Measure and improve the performance of the AI tool you created

What is prompt-smith?

prompt‑smith is a tool that checks your prompts and suggests points for improvement.
It provides a flow to organize requirements, check missing elements, and create improvement plans.

prompt-smith GitHub

Why I decided to take the test

I was using prompt‑smith quite well in practice, but at some point a thought occurred to me. “Does it really work?”
There was a feeling of improvement, but I needed numbers to explain it to the team or determine the next direction for improvement.
So this time, I decided to check by measurement rather than by feeling.

Experiment target: Fintech customer support routing

We chose a form that frequently appears in practice. The input is the query + context, and the output is the JSON needed for routing.

{
  "category": "...",
  "priority": "...",
  "needs_human": true,
  "language": "ko|en",
  "action": "...",
  "confidence": 0.0,
  "injection_detected": false
}

The domain is Fintech, but this is just an example. There were 50 data (ko:en = 7:3), including 3 injection cases. PII is not included.
Please note that since this is a synthetic dataset rather than actual user logs, there may be differences in distribution.

Test design

The goal is simple. To check if the improved prompts with prompt‑smith actually improve performance.
So we compared P0 (normal prompt) and P1 (improved prompt) on the same dataset and same model.

The evaluation indicators were simplified to PASS/FAIL, and the reasons for failure were collected separately as an automatic scoring log.
In other words, the judgment was made not by “it looks good” but by “how many were correct?”

Evaluation Pipeline

Model output was collected as CSV and PASS/FAIL calculated using an automated scoring script.
This experiment was conducted with gpt‑4.1‑mini. The choice was made considering the balance between cost and performance.

python automation/scripts/ps_run_openai.py \
  --dataset ps_fintech_router_dataset_v1.json \
  --model gpt-4.1-mini \
  --prompt-file ps_fintech_router_prompt_p0.md \
  --out automation/outputs/ps_fintech_runs_filled_41mini_p0.csv

python automation/scripts/taskpack_cli.py ps-grade \
  --dataset ps_fintech_router_dataset_v1.json \
  --runs automation/outputs/ps_fintech_runs_filled_41mini_p0.csv \
  --out automation/outputs/ps_fintech_runs_graded_41mini_p0.csv

Automatic scoring is performed by comparing the correct answer (JSON) and model output (JSON), and missing keys/format errors/value mismatches are processed as FAIL.

Progress

First, we created a baseline by running the entire dataset using the P0 prompt.
Looking at the results, we summarized the failure pattern and reflected the criteria in the prompt‑smith improvement plan to create P1 prompt.
We ran it again under the same conditions and compared the two results.

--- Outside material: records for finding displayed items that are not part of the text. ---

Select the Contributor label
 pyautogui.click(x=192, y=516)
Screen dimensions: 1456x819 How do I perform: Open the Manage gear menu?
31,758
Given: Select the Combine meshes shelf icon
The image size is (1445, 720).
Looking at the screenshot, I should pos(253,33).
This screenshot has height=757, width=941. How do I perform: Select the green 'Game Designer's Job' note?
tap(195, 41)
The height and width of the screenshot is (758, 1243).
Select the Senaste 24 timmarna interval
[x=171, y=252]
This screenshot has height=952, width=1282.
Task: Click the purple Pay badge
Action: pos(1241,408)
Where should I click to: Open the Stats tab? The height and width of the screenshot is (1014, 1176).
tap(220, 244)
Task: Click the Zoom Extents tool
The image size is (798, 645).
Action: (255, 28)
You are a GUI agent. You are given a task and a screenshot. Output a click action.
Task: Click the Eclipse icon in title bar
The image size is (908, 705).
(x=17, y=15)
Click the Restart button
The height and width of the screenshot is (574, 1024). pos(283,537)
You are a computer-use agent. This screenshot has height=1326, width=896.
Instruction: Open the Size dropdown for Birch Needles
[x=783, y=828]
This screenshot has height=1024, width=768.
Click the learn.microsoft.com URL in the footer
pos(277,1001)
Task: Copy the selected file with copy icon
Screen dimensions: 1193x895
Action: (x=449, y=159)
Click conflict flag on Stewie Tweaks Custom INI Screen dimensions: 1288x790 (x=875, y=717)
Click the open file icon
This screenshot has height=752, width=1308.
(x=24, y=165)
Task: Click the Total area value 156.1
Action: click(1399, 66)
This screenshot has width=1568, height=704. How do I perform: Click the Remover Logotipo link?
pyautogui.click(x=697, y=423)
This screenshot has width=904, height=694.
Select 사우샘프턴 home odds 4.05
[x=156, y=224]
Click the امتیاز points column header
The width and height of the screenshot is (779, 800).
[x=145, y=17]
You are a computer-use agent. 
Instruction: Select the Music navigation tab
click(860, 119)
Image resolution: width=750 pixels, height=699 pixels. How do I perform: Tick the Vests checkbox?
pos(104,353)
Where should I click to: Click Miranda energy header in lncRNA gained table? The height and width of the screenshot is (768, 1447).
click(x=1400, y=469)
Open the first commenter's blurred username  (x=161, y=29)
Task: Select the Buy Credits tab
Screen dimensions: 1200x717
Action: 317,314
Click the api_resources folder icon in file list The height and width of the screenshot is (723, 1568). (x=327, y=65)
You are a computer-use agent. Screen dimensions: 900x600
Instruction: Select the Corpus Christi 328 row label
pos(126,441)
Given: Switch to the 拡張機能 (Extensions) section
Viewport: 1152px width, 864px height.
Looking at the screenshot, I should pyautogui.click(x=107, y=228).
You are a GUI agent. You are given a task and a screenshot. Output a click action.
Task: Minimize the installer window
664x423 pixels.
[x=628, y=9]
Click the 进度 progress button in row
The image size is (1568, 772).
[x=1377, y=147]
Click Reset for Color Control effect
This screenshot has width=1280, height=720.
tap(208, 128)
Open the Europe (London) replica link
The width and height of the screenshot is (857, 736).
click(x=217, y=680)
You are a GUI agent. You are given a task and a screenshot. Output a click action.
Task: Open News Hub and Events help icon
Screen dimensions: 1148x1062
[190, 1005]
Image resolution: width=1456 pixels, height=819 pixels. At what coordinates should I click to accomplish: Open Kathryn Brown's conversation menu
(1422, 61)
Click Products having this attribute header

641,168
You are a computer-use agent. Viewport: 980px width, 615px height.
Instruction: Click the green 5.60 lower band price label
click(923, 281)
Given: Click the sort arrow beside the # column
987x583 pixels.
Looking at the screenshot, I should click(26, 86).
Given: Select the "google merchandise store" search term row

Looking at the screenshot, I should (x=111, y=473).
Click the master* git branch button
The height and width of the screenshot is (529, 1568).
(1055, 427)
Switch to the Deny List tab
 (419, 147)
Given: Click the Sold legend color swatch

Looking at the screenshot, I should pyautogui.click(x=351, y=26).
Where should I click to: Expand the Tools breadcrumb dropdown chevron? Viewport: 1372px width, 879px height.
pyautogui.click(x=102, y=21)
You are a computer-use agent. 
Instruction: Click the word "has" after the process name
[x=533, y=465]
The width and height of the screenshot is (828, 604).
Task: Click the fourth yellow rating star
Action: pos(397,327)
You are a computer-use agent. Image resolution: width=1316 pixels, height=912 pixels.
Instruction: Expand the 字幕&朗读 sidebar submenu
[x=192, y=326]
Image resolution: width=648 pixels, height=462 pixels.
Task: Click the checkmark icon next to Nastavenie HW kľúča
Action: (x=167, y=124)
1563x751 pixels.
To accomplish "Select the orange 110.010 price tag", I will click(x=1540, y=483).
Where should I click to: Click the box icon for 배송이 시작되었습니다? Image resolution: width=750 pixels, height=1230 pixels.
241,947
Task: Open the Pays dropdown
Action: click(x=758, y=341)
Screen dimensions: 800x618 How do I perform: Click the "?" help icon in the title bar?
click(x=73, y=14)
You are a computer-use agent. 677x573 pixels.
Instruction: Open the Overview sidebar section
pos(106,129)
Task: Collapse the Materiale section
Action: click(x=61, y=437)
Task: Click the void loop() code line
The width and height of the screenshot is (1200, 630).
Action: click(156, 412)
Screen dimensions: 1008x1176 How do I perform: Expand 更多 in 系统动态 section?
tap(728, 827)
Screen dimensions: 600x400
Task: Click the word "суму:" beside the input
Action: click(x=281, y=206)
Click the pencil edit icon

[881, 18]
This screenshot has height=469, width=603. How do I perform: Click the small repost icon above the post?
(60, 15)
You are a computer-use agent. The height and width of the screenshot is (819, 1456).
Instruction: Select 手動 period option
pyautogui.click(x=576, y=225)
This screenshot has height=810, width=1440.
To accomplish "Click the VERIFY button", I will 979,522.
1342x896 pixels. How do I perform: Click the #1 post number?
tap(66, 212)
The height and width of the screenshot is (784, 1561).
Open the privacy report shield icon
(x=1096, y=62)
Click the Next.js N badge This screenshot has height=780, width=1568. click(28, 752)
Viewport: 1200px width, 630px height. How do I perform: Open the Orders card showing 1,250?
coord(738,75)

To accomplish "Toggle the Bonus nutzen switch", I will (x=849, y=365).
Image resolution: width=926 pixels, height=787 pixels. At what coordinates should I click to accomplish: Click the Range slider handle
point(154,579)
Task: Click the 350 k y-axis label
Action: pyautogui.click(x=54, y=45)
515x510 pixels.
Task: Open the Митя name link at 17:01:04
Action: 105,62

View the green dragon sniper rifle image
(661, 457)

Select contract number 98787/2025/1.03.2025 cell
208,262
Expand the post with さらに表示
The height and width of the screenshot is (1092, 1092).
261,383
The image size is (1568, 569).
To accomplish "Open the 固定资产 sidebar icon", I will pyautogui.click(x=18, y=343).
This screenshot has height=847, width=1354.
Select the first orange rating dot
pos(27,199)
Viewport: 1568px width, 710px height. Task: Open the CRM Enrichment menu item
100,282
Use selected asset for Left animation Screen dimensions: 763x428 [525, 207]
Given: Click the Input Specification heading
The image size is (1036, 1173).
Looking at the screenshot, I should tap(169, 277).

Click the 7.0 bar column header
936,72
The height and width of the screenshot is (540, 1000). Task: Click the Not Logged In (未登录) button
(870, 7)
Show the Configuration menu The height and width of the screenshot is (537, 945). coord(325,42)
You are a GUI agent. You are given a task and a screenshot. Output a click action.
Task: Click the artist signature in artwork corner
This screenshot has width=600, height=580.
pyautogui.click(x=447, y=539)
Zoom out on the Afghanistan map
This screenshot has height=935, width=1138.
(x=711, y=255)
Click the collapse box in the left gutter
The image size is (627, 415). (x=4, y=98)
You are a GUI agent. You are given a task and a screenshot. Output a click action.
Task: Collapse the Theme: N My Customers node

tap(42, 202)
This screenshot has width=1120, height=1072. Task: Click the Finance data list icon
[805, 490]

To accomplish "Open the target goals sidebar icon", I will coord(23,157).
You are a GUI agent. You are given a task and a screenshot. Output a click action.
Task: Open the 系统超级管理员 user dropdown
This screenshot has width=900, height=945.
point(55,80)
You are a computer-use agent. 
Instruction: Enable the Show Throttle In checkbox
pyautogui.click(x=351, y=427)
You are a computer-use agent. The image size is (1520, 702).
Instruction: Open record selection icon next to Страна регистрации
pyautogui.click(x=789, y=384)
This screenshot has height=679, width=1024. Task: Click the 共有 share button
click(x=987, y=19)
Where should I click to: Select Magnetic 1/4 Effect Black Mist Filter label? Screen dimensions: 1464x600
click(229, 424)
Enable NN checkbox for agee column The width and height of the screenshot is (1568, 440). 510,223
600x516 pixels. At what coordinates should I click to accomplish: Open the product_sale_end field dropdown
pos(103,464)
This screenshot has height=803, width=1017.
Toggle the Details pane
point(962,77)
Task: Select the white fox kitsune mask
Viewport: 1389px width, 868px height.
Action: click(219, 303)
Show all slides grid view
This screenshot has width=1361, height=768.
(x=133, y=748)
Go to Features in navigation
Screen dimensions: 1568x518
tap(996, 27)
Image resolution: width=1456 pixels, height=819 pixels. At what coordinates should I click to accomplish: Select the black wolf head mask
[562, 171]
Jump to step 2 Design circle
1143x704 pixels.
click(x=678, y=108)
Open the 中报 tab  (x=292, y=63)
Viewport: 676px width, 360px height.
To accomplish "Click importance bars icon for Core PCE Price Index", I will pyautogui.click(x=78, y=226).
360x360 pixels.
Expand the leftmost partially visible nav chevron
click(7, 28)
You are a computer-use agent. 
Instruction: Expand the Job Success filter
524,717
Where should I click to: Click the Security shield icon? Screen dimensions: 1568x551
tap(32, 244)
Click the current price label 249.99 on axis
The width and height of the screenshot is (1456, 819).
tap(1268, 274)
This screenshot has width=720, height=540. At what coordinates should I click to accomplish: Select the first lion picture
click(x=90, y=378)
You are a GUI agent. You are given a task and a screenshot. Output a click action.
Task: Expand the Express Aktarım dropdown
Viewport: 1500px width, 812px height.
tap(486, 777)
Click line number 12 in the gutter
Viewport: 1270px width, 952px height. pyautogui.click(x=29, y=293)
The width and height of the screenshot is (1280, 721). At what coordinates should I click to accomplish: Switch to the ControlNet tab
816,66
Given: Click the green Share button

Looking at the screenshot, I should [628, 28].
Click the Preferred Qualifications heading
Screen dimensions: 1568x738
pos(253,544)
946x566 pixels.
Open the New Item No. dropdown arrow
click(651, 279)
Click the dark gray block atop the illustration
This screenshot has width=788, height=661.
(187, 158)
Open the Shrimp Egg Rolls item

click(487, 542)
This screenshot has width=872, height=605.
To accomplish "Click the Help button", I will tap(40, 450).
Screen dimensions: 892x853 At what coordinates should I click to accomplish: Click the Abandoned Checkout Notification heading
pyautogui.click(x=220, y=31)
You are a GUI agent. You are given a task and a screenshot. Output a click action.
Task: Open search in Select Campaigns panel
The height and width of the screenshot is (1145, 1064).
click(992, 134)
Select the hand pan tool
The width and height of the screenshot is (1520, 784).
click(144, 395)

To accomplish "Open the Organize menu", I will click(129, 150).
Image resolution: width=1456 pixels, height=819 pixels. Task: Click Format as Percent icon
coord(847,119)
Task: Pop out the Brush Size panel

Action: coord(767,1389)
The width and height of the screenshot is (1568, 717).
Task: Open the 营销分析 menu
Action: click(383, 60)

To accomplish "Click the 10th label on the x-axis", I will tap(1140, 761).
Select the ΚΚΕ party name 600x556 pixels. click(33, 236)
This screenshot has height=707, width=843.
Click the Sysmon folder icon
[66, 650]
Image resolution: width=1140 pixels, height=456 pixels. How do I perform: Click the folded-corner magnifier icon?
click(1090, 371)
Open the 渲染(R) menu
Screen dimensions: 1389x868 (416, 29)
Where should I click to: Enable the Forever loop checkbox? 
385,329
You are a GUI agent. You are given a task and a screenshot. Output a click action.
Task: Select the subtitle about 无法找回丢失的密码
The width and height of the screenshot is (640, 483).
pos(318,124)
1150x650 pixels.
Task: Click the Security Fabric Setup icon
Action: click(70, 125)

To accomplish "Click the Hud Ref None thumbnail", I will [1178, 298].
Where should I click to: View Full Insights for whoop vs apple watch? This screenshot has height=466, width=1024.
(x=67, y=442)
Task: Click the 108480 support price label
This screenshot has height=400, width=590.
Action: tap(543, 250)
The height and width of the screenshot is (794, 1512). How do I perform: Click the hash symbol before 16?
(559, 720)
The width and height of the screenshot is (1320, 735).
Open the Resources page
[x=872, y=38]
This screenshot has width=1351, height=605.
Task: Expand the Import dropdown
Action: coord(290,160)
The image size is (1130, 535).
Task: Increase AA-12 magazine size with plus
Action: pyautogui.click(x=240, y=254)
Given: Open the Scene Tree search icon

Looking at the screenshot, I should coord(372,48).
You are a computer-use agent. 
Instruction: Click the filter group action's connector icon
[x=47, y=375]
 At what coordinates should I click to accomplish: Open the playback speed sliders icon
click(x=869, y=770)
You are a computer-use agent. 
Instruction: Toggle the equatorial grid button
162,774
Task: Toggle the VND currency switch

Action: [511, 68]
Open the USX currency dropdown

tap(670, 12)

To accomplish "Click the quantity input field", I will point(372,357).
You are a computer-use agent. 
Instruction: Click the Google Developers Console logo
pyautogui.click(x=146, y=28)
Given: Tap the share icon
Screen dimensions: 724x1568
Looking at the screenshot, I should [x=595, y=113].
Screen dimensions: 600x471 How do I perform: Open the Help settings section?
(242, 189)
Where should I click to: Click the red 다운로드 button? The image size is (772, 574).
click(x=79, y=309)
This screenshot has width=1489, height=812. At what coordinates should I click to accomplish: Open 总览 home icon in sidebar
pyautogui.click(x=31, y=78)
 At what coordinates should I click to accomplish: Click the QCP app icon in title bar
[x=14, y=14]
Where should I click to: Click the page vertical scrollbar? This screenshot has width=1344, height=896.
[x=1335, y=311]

Although the design is simple, we focused on maintaining the principle of “comparing under the same conditions.”

Baseline(P0) → Improvement(P1)

P0 wrote it shallowly at the level of “basic instructions + schema guidance.” Afterwards, based on prompt‑smith, we created P1, which specified the decision rules and specified the routing criteria.

result

Prompt	PASS	FAIL	Improvement
P0	12	38	—
P1	47	3	+35

Rather than simply refining sentences, clearly including decision rules significantly improved performance.

PASS/FAIL comparison bar chart of P0 and P1

Hints from failure patterns

The reasons for many failures in P0 were similar. needs_human Underjudgment, priority under/overjudgment, confusion in some categories.
At P1, we stated this rule in advance and the results improved dramatically. It is correct to view this change not because “the model has become smarter,” but because the criteria for judgment have been clearly provided.

The table below shows the most common reasons for failure in automatic scoring based on P0.

Cause	Number of cases
Needs_human underestimation	13
priority high → medium	8
priority urgent → high	5

Improvement task: Token increase

As P1 added more detailed rules, the length of the prompt increased significantly. Based on this experiment, the input tokens increased by approximately 3.6 times and the total tokens increased by approximately 3.2 times. Performance has improved, but reducing token efficiency remains as the next improvement task.

Conclusion: Was prompt‑smith “effective?”

At least in this experiment, it worked. The improvement was significant, the results were reproducible under the same conditions, and the failure pattern was noticeably reduced.
However, this conclusion depends on synthetic dataset + specific domain + specific model. Holdout/replay testing is required for application to practical logs.

Next, we plan to further strengthen the rules for remaining failure cases (customer complaints/security priorities) in P2. We also plan to compare cost/performance with gpt‑4o‑mini and re-verify with a more realistic/large-scale log-based dataset.

Instead of approaching prompt improvement solely by feel, I switched to measurable improvement, and the direction became much clearer. Because the numbers show where the next improvement needs to be made.
I hope this article helps those who want to quantify the progress of improving their prompts.